Segment Start: Data extracts

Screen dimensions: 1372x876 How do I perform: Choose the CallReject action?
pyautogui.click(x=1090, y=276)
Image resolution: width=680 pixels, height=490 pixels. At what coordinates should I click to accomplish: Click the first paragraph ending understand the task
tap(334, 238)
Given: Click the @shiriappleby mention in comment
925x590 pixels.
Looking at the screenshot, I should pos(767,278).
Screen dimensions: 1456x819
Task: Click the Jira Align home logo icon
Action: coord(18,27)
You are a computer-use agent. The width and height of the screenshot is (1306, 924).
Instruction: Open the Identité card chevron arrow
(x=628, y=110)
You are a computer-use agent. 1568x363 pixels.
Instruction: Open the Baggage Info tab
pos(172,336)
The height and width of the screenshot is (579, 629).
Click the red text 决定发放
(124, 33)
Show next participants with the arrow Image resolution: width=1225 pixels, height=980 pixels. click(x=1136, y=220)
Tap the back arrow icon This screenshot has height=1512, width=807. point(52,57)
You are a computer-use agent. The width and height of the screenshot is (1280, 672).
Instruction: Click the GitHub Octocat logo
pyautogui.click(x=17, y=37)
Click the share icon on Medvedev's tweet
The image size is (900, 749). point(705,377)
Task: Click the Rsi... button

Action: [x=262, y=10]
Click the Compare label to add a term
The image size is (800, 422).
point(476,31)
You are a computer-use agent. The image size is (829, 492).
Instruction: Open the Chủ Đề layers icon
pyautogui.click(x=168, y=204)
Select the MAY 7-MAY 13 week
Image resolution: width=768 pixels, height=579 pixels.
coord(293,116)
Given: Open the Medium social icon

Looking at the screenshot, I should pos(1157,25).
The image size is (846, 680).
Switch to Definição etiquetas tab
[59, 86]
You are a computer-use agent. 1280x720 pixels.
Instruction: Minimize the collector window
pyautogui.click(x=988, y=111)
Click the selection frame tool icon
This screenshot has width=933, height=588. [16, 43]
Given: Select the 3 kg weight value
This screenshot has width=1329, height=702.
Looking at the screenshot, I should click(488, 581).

Segment End: Data extracts

| Your assignment |
The lines to copy are those in the listing that contain the word "computer".

| Your solution |
You are a computer-use agent. The width and height of the screenshot is (1306, 924).
You are a computer-use agent. 1568x363 pixels.
You are a computer-use agent. The width and height of the screenshot is (1280, 672).
You are a computer-use agent. The image size is (829, 492).
You are a computer-use agent. 1280x720 pixels.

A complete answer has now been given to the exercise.